- [GIVEN TEXT]
------
‘With A Zero at its Heart’ by Charles Lambert – A New Way to Tell Your Life Story

‘With A Zero at its Heart’ by Charles Lambert   (2014) – 147 pages


GetImage (1)In ‘With a Zero at its Heart’, Charles Lambert has come up with a powerful new way for each of us to describe his or her life.  There are rules to the method; let me explain the rules.

First he chose twenty four different aspects or subjects from which to view his life including ‘Clothes’,  ‘Money’, ‘Work’, ‘Home’, ‘Sex’, and ‘Language’.  For each category, he posts exactly ten items that have meaning for him.  Sometimes these are early memories from childhood.  For example for ‘Clothes’ he tells how as a young teenager he wanted for Christmas a velvet frock coat just like the ones worn by the music group the Kinks.  Instead his parents bought him a dark green corduroy double-breasted jacket “which he hangs in the wardrobe that evening and will never wear again.”  In ‘Animals’, he remembers the three white mice in a plywood box he was given as a child and their tragic end.
------
- [GIVEN INFORMATION]
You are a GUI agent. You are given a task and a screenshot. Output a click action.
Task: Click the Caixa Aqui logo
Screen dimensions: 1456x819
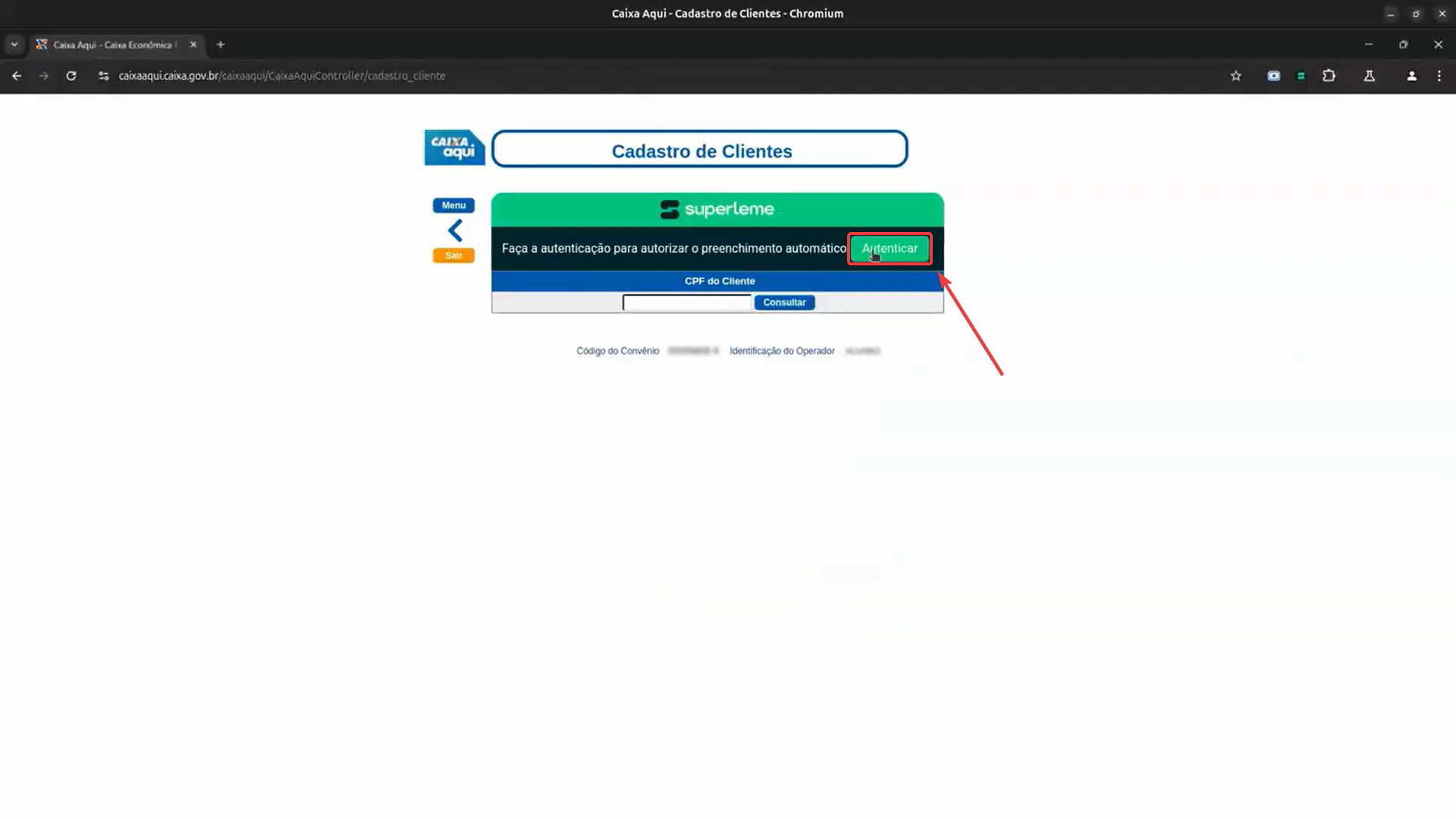click(x=454, y=147)

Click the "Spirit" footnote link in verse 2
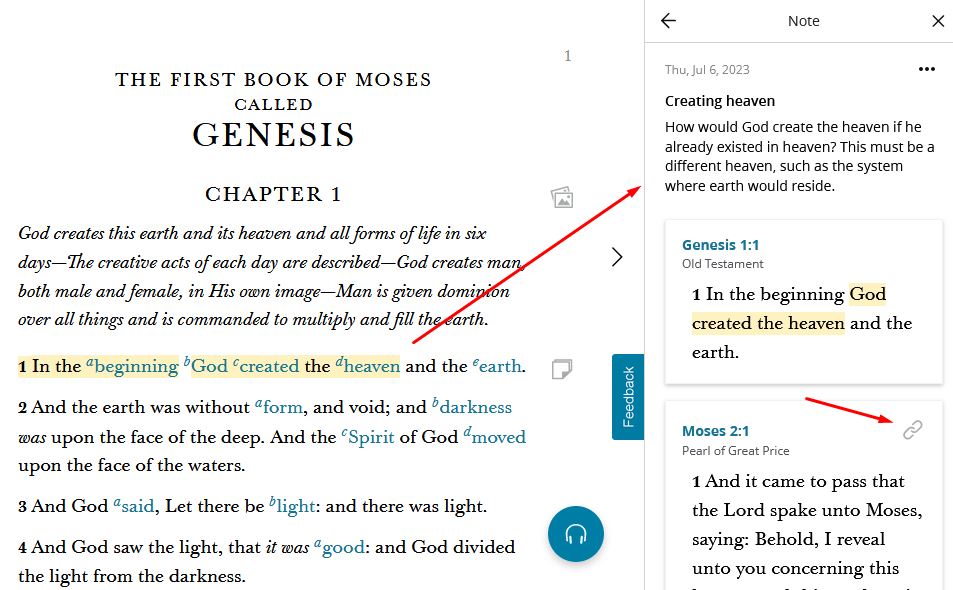[x=371, y=438]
------
- [GIVEN PROBLEM A]
Extract the passage of the review starting with "GetImage (1)In ‘With" and going on through "their tragic end.".
- [GIVEN PROBLEM B]
Which categories of Lambert's life does the review mention by name?
- [GIVEN PROBLEM C]
Answer these questions about the review:
(i) How many aspects or subjects did Lambert choose for viewing his life?
(ii) How many items does he post for each category?
(iii) What color was the corduroy jacket his parents bought him?
The listing plays no part in what comes next.

- [CORRECT OUTPUT A]
GetImage (1)In ‘With a Zero at its Heart’, Charles Lambert has come up with a powerful new way for each of us to describe his or her life.  There are rules to the method; let me explain the rules.

First he chose twenty four different aspects or subjects from which to view his life including ‘Clothes’,  ‘Money’, ‘Work’, ‘Home’, ‘Sex’, and ‘Language’.  For each category, he posts exactly ten items that have meaning for him.  Sometimes these are early memories from childhood.  For example for ‘Clothes’ he tells how as a young teenager he wanted for Christmas a velvet frock coat just like the ones worn by the music group the Kinks.  Instead his parents bought him a dark green corduroy double-breasted jacket “which he hangs in the wardrobe that evening and will never wear again.”  In ‘Animals’, he remembers the three white mice in a plywood box he was given as a child and their tragic end.

- [CORRECT OUTPUT B]
Clothes, Money, Work, Home, Sex, Language, Animals

- [CORRECT OUTPUT C]
(i) Twenty four
(ii) Exactly ten
(iii) Dark green